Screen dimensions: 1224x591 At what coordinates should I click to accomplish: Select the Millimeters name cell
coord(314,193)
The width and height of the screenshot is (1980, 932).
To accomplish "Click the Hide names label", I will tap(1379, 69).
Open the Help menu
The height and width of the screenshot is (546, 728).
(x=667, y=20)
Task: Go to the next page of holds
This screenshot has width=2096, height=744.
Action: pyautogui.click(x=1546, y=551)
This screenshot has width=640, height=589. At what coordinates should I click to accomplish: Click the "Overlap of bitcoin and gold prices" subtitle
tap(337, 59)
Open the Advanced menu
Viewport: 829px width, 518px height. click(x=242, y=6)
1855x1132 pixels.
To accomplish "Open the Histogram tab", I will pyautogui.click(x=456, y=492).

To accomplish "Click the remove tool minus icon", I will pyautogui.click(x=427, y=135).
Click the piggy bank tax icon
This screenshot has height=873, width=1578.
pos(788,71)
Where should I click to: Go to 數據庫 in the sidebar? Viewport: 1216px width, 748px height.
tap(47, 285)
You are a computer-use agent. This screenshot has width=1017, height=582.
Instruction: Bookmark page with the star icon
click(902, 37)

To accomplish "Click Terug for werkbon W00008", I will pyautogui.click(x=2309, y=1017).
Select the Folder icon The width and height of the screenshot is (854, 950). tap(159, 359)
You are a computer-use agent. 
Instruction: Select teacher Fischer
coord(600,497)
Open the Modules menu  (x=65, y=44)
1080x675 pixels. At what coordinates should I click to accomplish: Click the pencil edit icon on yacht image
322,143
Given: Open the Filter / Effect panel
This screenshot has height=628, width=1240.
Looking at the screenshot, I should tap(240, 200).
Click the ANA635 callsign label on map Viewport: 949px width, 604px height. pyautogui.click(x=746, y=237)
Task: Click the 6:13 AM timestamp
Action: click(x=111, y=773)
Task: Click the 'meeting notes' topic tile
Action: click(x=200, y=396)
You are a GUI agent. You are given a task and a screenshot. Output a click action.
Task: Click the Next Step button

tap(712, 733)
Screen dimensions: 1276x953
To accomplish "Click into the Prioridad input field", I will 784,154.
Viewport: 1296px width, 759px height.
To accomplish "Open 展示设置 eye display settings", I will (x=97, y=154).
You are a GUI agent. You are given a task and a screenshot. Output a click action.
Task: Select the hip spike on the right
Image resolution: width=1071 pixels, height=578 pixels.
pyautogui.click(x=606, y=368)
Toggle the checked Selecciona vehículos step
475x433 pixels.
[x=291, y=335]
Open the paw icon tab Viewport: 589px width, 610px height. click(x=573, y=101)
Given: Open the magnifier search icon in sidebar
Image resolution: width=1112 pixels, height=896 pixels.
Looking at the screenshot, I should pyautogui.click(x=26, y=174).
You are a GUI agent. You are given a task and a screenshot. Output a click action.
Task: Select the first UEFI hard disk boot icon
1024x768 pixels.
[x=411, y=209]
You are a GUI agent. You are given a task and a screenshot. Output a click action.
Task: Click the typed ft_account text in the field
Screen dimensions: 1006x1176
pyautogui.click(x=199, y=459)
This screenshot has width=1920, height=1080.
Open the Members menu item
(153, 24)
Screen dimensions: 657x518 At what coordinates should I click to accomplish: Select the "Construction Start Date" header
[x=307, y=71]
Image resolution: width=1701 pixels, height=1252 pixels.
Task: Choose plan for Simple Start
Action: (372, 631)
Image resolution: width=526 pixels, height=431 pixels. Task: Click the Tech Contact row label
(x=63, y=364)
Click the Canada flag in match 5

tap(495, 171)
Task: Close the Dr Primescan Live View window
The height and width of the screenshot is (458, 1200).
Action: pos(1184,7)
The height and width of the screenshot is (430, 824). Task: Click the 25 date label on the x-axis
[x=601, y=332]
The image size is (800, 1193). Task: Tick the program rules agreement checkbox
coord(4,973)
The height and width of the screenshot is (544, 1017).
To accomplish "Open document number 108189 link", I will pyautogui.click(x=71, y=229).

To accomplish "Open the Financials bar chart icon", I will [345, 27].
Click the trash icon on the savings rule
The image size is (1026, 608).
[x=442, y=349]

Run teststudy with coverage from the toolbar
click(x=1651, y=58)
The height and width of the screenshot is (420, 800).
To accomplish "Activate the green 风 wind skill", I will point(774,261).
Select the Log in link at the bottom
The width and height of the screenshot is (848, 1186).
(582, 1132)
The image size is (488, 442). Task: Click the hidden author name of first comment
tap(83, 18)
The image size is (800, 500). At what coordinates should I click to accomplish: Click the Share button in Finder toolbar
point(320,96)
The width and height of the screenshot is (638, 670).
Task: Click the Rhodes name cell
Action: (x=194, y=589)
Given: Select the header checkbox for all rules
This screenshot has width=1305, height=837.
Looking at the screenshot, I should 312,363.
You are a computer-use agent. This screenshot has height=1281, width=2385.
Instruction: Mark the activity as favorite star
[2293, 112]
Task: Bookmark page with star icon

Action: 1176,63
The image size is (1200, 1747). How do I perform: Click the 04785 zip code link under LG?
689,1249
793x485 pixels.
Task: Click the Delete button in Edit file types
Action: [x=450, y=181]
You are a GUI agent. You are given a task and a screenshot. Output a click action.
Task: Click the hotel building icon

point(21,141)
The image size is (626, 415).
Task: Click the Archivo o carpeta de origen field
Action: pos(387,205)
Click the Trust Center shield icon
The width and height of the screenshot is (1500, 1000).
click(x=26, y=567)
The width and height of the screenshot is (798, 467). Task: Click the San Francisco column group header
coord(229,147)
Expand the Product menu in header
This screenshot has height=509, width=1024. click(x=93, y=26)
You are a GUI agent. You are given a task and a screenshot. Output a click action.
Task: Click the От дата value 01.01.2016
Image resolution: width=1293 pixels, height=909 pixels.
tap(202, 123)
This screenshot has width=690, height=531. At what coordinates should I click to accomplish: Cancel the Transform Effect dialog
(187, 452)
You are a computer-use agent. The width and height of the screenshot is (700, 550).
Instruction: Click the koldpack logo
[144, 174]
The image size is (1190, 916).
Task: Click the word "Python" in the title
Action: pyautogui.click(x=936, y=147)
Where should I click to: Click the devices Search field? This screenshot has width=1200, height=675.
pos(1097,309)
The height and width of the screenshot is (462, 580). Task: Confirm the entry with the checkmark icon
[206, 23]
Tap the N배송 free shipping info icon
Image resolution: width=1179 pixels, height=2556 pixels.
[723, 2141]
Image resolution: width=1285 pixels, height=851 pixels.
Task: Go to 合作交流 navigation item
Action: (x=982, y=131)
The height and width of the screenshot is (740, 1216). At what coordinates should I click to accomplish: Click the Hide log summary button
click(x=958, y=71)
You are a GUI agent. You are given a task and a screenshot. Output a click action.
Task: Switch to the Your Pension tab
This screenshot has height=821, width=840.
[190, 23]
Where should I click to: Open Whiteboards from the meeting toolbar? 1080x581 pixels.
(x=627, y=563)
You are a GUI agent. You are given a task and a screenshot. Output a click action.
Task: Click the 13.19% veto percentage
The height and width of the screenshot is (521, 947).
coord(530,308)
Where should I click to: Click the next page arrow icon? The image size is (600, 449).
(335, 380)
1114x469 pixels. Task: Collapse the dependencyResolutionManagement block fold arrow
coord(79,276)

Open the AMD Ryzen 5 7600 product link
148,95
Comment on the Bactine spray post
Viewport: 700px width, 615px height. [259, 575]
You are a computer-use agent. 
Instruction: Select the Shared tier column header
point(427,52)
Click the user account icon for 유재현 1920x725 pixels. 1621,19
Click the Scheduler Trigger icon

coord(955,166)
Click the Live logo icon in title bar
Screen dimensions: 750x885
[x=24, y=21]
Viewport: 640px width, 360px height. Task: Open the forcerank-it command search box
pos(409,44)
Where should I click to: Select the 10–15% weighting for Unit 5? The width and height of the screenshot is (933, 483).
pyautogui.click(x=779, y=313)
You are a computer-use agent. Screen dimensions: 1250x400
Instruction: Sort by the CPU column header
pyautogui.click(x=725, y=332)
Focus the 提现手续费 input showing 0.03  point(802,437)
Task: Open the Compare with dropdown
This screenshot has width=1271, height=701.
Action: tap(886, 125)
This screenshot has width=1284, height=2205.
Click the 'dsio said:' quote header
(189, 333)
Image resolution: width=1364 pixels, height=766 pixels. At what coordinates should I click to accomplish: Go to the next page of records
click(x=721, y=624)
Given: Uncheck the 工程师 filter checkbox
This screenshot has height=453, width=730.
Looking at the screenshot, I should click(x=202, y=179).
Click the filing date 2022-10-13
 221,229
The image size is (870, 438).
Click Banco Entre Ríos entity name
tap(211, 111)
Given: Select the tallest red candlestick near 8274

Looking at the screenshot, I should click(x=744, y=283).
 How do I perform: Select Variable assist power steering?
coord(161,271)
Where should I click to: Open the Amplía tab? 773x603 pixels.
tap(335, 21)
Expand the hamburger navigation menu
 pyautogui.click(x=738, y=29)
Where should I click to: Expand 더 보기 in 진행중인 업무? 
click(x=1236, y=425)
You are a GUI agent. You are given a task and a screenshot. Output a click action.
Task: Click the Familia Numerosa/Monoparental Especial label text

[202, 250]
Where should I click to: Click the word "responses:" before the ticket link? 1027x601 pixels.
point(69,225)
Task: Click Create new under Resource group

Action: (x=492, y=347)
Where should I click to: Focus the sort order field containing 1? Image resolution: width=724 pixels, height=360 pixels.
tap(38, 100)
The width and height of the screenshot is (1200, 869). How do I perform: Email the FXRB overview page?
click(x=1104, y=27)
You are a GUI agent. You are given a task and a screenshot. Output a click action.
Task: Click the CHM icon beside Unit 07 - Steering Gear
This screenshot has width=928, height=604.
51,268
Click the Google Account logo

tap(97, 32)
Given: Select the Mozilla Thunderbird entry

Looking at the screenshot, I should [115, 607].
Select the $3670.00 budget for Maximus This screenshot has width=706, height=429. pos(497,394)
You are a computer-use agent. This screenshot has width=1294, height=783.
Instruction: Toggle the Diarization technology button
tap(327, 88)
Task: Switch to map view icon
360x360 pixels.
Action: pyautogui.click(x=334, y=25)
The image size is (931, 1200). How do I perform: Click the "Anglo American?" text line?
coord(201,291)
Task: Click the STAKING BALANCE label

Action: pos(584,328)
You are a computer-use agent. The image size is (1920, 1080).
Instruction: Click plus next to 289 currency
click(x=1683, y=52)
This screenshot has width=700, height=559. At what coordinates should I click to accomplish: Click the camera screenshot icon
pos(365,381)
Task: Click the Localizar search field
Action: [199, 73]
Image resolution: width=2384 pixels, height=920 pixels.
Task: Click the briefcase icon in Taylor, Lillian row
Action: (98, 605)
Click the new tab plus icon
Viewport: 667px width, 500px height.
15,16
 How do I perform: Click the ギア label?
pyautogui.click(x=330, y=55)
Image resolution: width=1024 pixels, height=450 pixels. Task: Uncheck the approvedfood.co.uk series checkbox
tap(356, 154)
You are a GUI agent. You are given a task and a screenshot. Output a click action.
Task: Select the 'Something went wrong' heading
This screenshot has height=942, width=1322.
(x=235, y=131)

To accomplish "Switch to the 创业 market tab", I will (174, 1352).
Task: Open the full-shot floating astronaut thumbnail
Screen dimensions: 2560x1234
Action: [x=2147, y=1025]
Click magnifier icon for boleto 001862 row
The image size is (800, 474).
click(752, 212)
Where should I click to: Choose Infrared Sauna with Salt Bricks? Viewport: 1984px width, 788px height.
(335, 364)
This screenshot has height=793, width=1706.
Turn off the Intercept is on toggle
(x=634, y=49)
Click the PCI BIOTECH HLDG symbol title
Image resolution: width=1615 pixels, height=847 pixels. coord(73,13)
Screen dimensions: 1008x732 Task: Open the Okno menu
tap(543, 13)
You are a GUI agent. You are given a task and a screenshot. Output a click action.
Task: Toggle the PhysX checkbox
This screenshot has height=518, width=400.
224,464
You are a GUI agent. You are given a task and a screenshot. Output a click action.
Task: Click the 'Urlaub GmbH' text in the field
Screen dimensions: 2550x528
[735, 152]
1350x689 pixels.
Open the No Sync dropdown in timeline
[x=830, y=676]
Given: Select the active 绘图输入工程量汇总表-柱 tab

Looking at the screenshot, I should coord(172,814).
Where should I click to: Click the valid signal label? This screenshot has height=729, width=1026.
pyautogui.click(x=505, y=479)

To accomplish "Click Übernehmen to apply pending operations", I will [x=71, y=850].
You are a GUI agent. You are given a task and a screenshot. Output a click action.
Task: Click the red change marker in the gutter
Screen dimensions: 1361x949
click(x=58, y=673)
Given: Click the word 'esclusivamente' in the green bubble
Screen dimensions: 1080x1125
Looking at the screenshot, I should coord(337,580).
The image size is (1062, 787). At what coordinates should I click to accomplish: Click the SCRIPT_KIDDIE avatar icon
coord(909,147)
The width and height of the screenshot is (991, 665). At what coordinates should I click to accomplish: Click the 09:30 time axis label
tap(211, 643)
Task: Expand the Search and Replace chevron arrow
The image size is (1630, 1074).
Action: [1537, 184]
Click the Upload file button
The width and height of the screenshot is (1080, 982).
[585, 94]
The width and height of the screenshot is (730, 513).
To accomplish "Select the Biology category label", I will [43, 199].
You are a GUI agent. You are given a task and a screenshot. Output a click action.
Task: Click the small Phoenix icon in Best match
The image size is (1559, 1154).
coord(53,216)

_____

> [DIRECTIONS]: Your answer should be each line from the entries that includes the string "Switch".

> [WRITTEN RESPONSE]:
Task: Switch to the Your Pension tab
Task: Switch to map view icon
To accomplish "Switch to the 创业 market tab", I will (174, 1352).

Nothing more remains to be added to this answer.